▶ WHAT IS BEING ASKED
Each line below needs to be returned exactly. Skip any picture.

▶ ENTRIES SHOWN

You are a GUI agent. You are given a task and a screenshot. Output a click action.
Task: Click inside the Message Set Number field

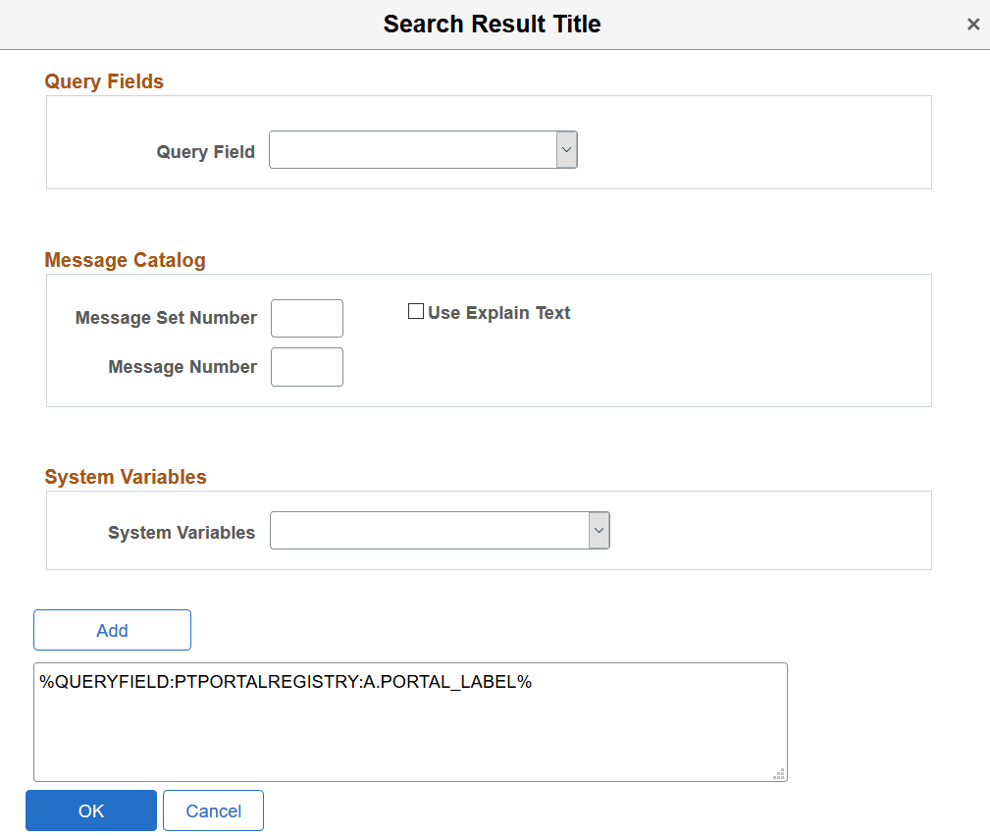point(306,318)
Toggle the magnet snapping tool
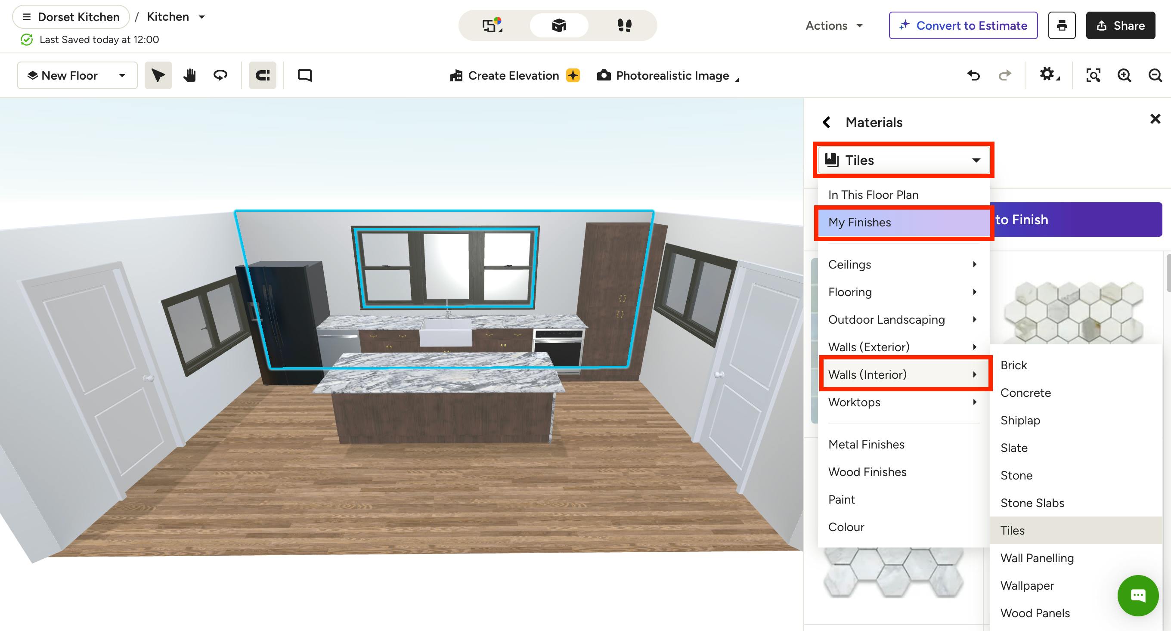 coord(262,75)
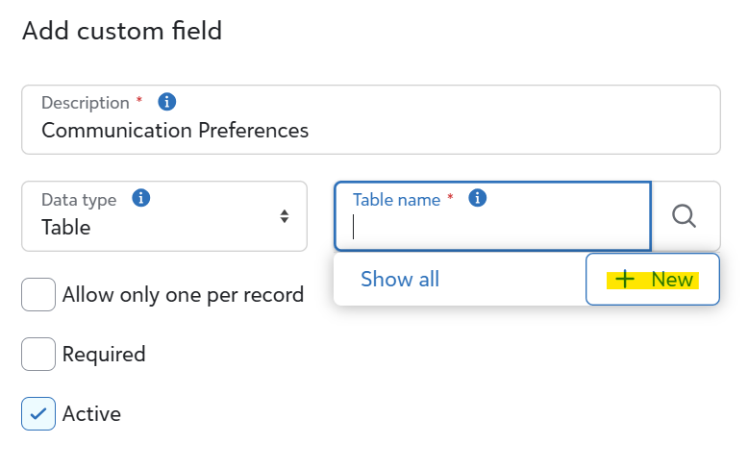
Task: Click the Data type field label
Action: (x=79, y=200)
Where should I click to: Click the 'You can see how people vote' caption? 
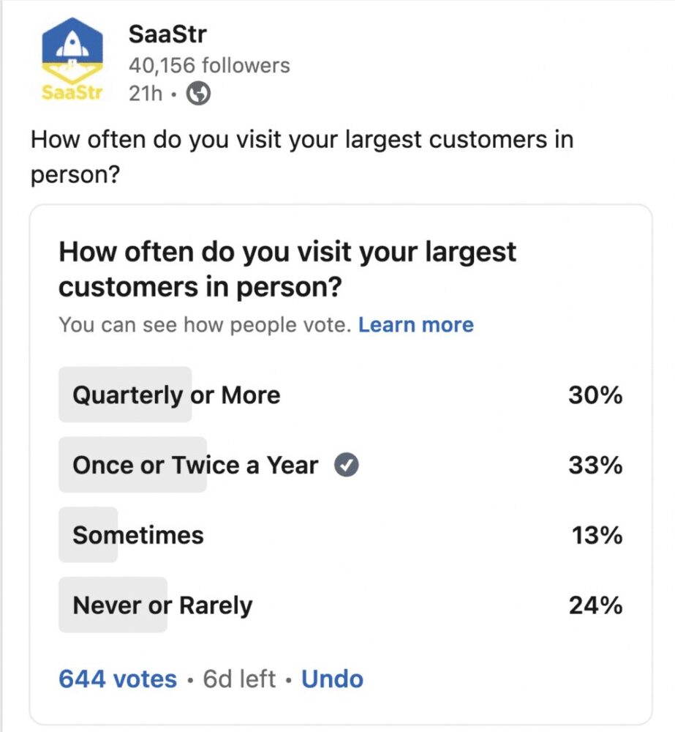point(205,324)
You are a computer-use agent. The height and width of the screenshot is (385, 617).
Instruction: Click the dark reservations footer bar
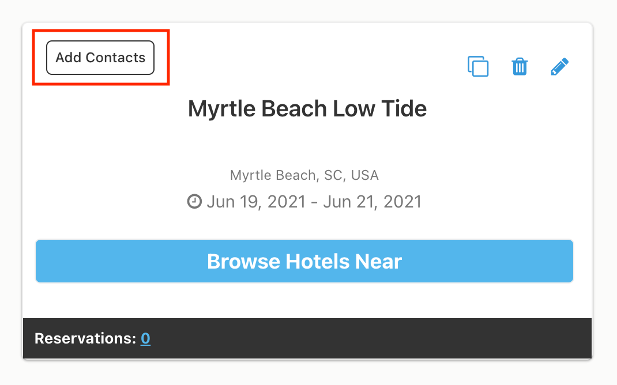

▶ YOUR RESPONSE
You are a GUI agent. You are given a task and a screenshot. Output a click action.
Task: Click inside the Message Set Number field

point(306,318)
Toggle the magnet snapping tool
 coord(262,75)
Task: Click the Data type field label
Action: (x=79, y=200)
Where should I click to: Click the 'You can see how people vote' caption? 
point(205,324)
You are a computer-use agent. The height and width of the screenshot is (385, 617).
Instruction: Click the dark reservations footer bar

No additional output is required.